Inferring protocol formats is critical for many security applications. However, existing format-inference techniques often miss many formats, because almost all of them are in a fashion of dynamic analysis and rely on a limited number of network packets to drive their analysis. If a feature is not present in the input packets, the feature will be missed in the resulting formats. We develop a novel static program analysis for format inference. It is well-known that static analysis does not rely on any input packets and can achieve high coverage by scanning every piece of code. However, for efficiency and precision, we have to address two challenges, namely path explosion and disordered path constraints. To this end, our approach uses abstract interpretation to produce a novel data structure called the abstract format graph. It delimits precise but costly operations to only small regions, thus ensuring precision and efficiency at the same time. Our inferred formats are of high coverage and precisely specify both field boundaries and semantic constraints among packet fields. Our evaluation shows that we can infer formats for a protocol in one minute with >95% precision and recall, much better than four baseline techniques. Our inferred formats can substantially enhance existing protocol fuzzers, improving the coverage by 20% to 260% and discovering 53 zero-days with 47 assigned CVEs. We also provide case studies of adopting our inferred formats in other security applications including traffic auditing and intrusion detection.

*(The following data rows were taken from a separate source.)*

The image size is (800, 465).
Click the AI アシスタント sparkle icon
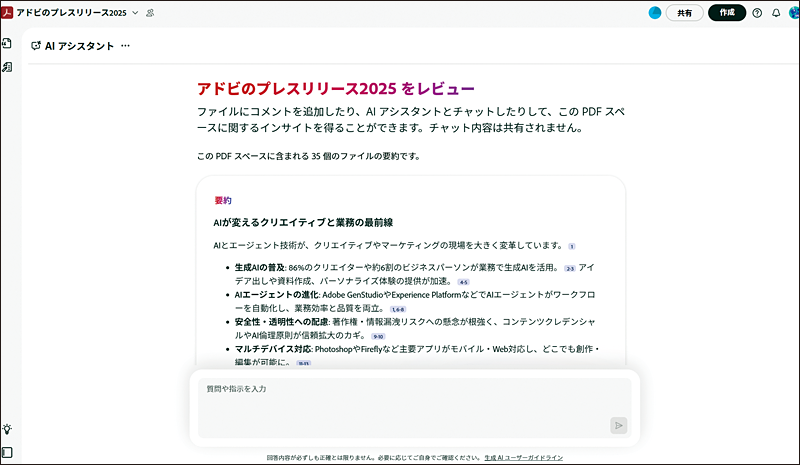click(x=36, y=46)
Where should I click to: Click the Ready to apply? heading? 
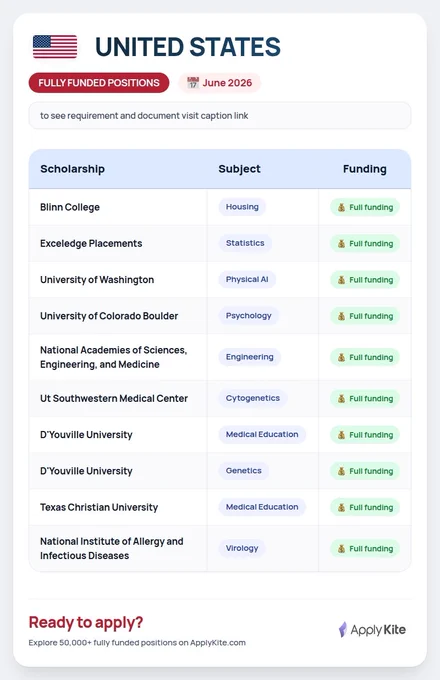click(86, 622)
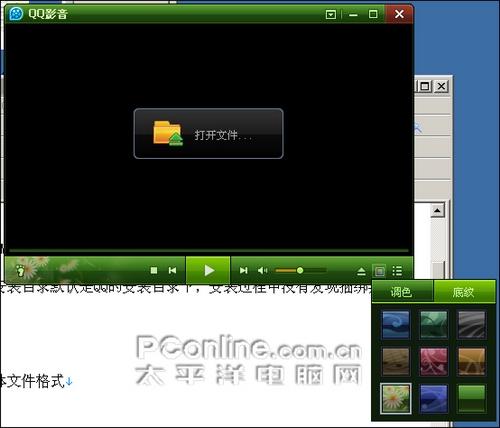Choose the pink floral texture swatch
Screen dimensions: 500x428
434,362
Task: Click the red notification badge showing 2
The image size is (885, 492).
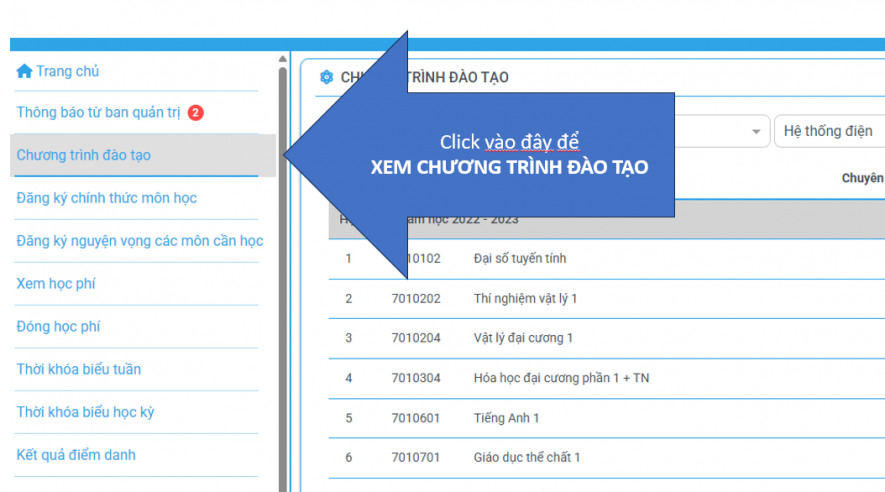Action: (x=196, y=113)
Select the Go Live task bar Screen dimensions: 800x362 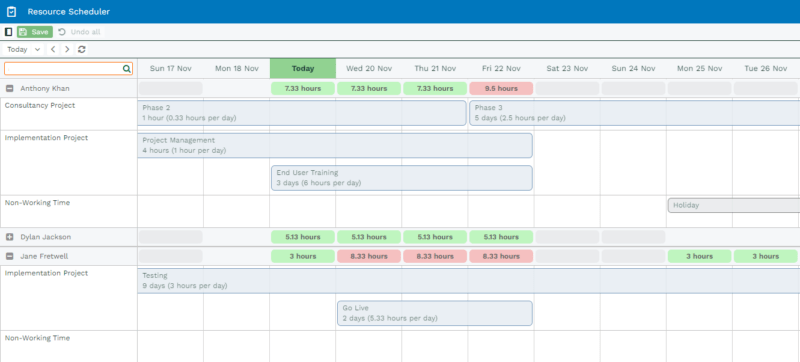tap(435, 313)
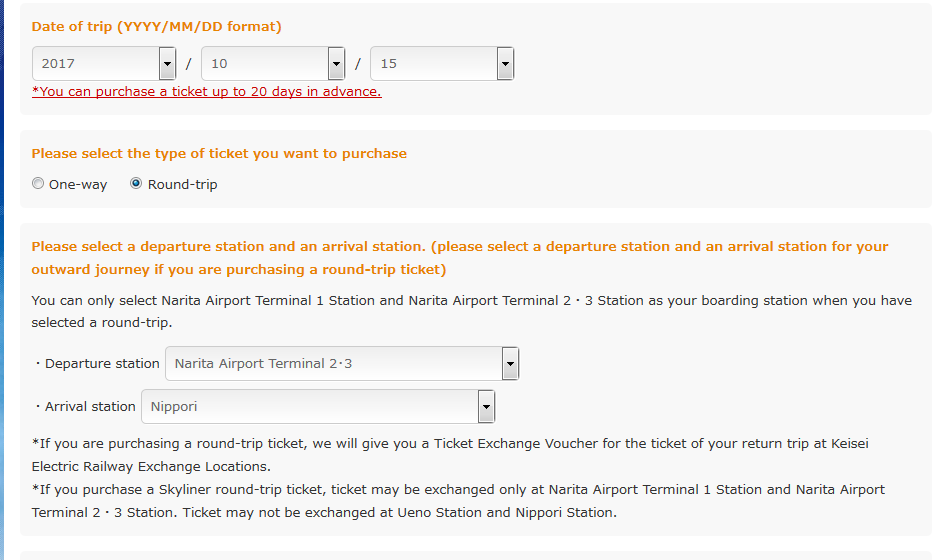Click the 'Date of trip' heading
This screenshot has height=560, width=940.
click(156, 27)
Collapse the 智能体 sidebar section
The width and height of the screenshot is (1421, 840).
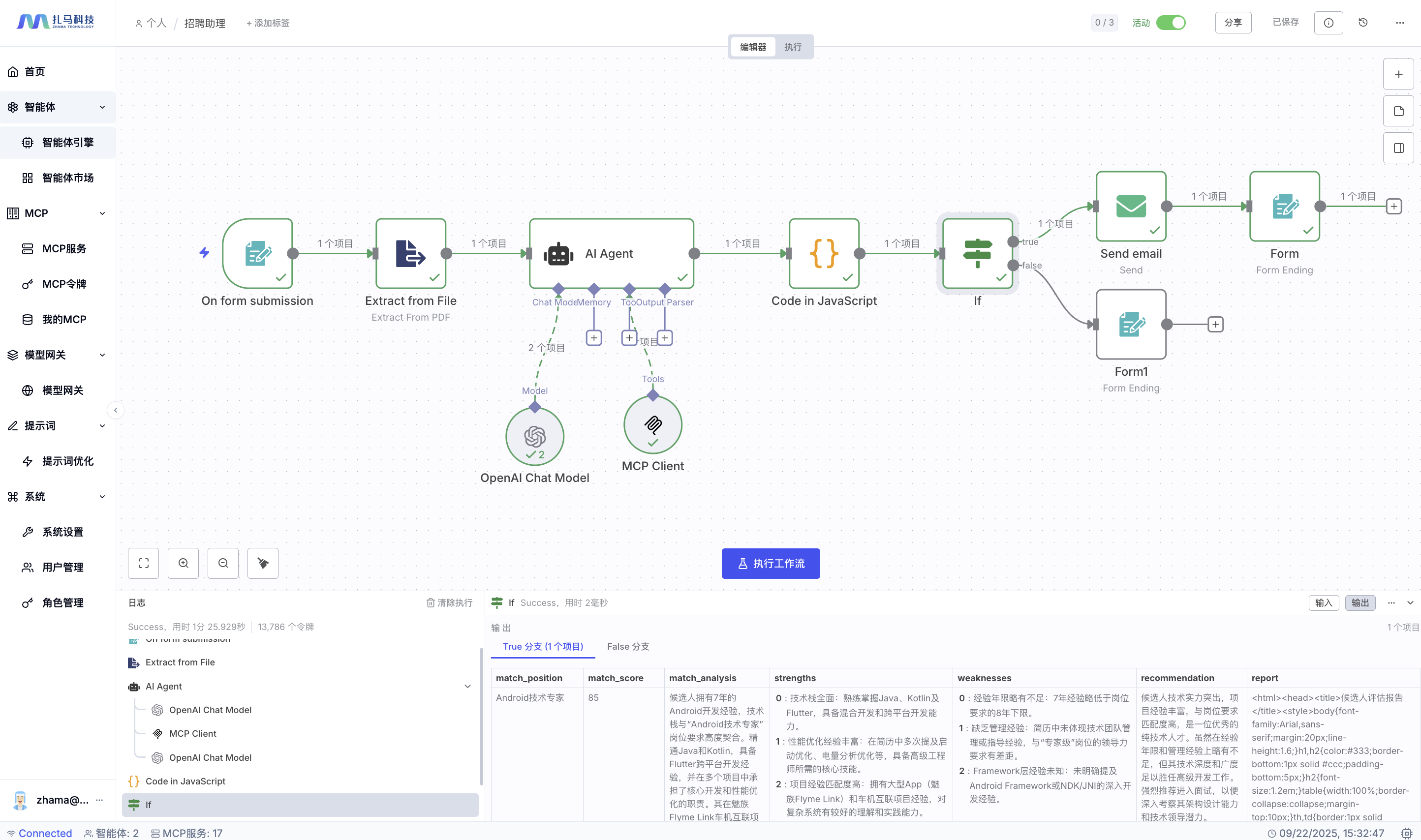click(x=102, y=107)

翻译：推断协议格式对众多安全应用至关重要。然而，现有格式推断技术常遗漏诸多格式，原因在于它们几乎均采用动态分析方式，并依赖有限数量的网络数据包驱动分析。若输入数据包中未包含某特征，该特征将在最终格式中被遗漏。我们提出了一种新颖的静态程序分析方法用于格式推断。众所周知，静态分析不依赖任何输入数据包，且可通过扫描每段代码实现高覆盖率。但为兼顾效率与精度，我们必须应对路径爆炸和路径约束无序两大挑战。为此，我们的方法采用抽象解释，生成一种名为抽象格式图的新型数据结构。它将精确但代价高昂的操作限定于小范围区域，从而同时保证精度与效率。我们推断出的格式具有高覆盖率，并能精确指定字段边界及数据包字段间的语义约束。评估结果显示，我们可在一分钟内推断出协议格式，精确率与召回率均超95%，显著优于四种基线技术。这些推断格式可大幅增强现有协议模糊测试工具，覆盖率提升20%至260%，并发现53个零日漏洞（其中47个已获CVE编号）。我们还通过案例研究展示了推断格式在流量审计与入侵检测等其他安全应用中的实际应用。